▶ [RAW DATA]
=======
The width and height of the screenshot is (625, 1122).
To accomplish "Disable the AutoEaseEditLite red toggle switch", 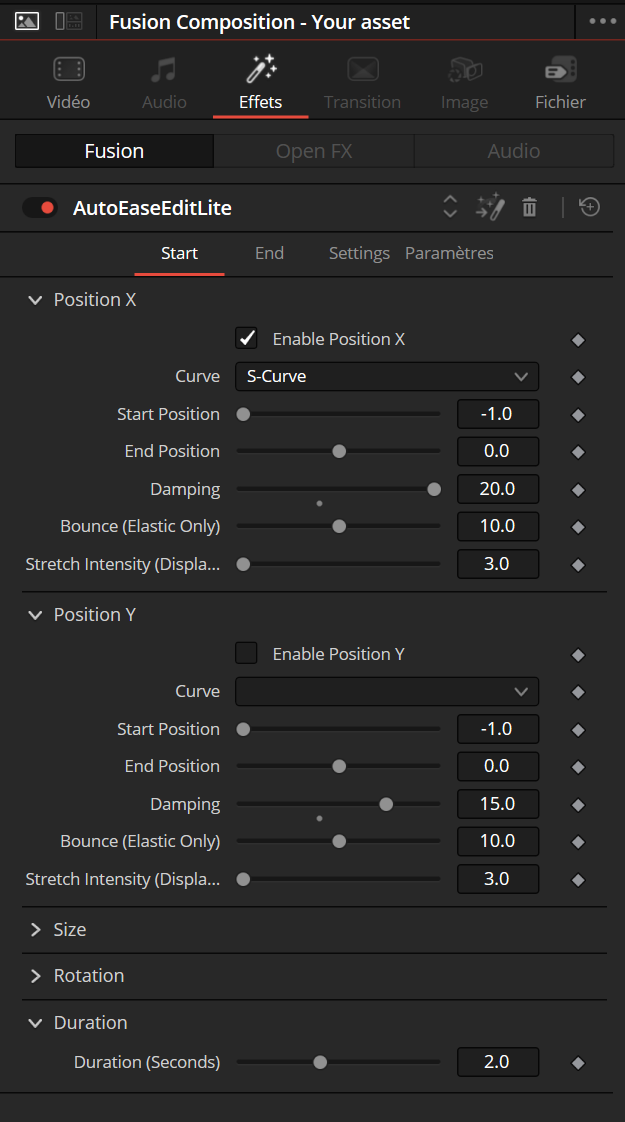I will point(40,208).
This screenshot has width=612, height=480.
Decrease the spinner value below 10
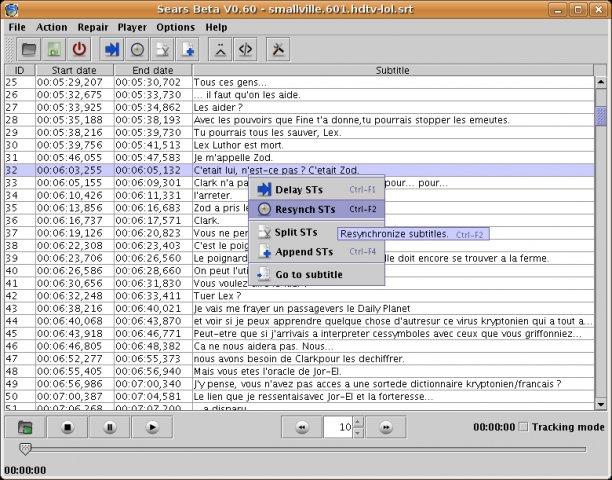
=======
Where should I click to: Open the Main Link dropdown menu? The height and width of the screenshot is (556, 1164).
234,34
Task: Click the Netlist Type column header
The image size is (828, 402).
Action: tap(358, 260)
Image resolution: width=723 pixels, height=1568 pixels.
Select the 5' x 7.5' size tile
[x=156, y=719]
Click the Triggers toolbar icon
=======
▶ [TASK INSTRUCTIONS] The required answer is the run of lines above, starting at the line with "This screenshot has width=612, height=480." and ending at the line with "Decrease the spinner value below 10", reproduced exactly with both ends.

▶ [TASK RESULT]
This screenshot has width=612, height=480.
Decrease the spinner value below 10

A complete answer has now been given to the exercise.